Stated problem
Can you pull out, word for word, the lines from the very first one through the line containing "pyautogui.click(x=537, y=57)", with both of those lines included?

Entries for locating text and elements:
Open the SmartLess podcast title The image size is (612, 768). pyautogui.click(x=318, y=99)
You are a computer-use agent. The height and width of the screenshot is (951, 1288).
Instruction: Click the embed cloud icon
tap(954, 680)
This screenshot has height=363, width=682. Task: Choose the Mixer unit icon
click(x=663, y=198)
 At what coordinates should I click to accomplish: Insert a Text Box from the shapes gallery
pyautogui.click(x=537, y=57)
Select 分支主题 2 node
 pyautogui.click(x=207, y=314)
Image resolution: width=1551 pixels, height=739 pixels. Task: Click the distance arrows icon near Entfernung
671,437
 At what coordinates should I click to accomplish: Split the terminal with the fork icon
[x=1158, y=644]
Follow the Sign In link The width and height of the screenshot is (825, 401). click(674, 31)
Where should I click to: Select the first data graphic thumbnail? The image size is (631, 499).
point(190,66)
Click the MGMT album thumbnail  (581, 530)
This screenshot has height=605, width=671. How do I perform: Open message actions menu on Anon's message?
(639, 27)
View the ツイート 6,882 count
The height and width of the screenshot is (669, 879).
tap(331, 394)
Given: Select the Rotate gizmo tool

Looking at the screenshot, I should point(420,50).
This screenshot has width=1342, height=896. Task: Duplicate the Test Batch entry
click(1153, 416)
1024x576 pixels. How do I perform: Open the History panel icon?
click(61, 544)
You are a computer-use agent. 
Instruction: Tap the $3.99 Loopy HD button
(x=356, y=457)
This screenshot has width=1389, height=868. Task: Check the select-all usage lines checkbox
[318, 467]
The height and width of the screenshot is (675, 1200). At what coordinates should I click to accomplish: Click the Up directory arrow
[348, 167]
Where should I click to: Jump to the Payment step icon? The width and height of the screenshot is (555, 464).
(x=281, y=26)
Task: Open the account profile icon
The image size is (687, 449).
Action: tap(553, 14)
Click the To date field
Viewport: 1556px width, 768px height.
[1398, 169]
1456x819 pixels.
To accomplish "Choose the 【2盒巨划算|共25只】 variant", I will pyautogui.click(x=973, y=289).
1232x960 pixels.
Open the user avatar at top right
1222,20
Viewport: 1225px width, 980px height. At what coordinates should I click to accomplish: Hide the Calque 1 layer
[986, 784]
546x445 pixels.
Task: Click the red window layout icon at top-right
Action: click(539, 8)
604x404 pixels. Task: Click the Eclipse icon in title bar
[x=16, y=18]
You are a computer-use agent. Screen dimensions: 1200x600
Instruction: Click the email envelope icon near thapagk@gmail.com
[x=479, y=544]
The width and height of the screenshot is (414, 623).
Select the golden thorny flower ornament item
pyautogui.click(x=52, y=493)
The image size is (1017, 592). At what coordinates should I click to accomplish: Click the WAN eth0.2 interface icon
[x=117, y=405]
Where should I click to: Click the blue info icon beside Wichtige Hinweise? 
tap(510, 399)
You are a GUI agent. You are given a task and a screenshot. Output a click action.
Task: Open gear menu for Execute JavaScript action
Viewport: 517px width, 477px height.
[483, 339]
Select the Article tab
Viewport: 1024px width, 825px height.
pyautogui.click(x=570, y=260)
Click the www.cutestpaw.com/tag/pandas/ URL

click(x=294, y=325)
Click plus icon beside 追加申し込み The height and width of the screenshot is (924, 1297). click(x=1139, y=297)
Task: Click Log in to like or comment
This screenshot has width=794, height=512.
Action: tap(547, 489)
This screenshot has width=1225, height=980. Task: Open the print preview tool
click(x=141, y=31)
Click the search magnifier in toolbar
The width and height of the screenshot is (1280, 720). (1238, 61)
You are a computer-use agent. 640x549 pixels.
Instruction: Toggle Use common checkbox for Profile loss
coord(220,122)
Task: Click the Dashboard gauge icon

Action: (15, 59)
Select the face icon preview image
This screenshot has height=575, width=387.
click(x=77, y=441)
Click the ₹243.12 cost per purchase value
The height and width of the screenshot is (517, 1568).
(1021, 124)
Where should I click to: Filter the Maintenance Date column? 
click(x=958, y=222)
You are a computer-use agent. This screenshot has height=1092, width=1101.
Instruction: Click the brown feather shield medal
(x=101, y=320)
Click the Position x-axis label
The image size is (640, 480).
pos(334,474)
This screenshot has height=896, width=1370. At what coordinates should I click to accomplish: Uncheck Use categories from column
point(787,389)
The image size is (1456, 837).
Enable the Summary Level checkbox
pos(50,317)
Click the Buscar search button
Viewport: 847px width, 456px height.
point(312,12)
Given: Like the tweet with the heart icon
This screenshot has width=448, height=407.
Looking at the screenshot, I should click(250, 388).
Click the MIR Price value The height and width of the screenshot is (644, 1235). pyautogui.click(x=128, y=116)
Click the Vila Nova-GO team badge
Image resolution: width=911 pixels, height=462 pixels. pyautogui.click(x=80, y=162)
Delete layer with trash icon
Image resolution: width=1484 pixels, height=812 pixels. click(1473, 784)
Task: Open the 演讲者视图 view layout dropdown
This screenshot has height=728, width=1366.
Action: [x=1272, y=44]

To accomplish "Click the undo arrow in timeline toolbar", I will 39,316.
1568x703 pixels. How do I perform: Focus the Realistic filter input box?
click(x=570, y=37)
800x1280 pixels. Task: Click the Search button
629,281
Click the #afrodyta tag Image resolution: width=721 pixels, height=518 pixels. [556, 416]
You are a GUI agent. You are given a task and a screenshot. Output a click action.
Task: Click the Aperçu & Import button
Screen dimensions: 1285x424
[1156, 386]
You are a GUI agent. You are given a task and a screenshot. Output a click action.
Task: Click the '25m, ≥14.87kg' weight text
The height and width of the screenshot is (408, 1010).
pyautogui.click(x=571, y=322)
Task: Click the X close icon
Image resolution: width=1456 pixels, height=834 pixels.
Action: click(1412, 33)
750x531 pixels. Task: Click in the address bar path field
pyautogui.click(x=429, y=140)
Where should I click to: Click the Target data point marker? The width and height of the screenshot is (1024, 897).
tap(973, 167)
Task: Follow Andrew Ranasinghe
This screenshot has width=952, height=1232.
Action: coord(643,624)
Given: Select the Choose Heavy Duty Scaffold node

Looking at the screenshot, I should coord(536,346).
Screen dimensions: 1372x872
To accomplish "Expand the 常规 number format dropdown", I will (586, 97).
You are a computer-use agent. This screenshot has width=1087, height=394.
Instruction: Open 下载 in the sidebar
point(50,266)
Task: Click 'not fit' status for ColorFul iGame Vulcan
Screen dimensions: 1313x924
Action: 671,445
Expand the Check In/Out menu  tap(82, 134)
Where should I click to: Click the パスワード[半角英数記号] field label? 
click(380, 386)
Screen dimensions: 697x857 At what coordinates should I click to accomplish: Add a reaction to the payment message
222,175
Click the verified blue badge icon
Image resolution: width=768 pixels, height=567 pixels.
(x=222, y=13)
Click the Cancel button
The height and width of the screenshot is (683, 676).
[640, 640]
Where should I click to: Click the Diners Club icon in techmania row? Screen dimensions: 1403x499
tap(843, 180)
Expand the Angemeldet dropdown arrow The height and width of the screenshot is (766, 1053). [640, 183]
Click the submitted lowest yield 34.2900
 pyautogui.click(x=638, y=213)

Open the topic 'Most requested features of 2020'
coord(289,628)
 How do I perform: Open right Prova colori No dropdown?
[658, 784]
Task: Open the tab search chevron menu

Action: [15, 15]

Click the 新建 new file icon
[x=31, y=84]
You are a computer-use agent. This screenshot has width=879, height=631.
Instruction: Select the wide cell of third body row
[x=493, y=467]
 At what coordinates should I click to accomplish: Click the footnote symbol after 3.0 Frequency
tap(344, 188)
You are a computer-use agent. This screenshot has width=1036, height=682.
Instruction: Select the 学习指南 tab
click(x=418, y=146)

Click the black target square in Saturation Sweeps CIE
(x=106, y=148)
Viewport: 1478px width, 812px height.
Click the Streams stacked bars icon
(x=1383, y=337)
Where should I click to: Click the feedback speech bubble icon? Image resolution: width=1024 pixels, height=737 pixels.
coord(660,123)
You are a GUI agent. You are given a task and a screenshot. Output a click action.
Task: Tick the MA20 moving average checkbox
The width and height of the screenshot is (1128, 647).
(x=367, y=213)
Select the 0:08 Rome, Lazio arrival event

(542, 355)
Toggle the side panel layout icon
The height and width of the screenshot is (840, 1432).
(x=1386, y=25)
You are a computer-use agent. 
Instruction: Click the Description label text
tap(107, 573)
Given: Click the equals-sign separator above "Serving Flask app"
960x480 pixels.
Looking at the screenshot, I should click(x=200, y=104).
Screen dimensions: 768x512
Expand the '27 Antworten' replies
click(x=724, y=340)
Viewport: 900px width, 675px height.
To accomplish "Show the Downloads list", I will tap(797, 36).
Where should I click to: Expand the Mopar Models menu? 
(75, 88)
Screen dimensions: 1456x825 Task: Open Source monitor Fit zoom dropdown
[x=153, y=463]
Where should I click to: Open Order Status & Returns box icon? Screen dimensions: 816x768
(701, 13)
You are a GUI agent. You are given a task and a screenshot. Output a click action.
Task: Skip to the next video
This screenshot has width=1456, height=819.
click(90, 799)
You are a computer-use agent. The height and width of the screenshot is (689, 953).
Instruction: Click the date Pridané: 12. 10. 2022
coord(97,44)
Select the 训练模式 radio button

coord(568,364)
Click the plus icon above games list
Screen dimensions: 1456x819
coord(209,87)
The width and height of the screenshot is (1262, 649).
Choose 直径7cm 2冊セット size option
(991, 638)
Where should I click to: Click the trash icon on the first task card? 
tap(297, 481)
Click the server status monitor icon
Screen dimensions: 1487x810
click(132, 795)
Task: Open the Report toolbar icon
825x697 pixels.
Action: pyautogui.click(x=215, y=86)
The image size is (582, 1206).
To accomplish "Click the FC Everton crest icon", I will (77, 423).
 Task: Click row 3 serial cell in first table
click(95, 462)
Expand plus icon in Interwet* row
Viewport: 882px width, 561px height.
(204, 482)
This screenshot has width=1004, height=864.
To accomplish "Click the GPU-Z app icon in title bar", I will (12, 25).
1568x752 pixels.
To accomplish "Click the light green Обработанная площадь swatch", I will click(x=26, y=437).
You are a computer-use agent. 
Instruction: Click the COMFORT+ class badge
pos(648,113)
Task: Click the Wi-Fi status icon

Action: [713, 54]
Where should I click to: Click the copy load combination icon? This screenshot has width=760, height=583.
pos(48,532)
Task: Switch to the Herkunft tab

The solution
Open the SmartLess podcast title The image size is (612, 768). pyautogui.click(x=318, y=99)
You are a computer-use agent. The height and width of the screenshot is (951, 1288).
Instruction: Click the embed cloud icon
tap(954, 680)
This screenshot has height=363, width=682. Task: Choose the Mixer unit icon
click(x=663, y=198)
 At what coordinates should I click to accomplish: Insert a Text Box from the shapes gallery
pyautogui.click(x=537, y=57)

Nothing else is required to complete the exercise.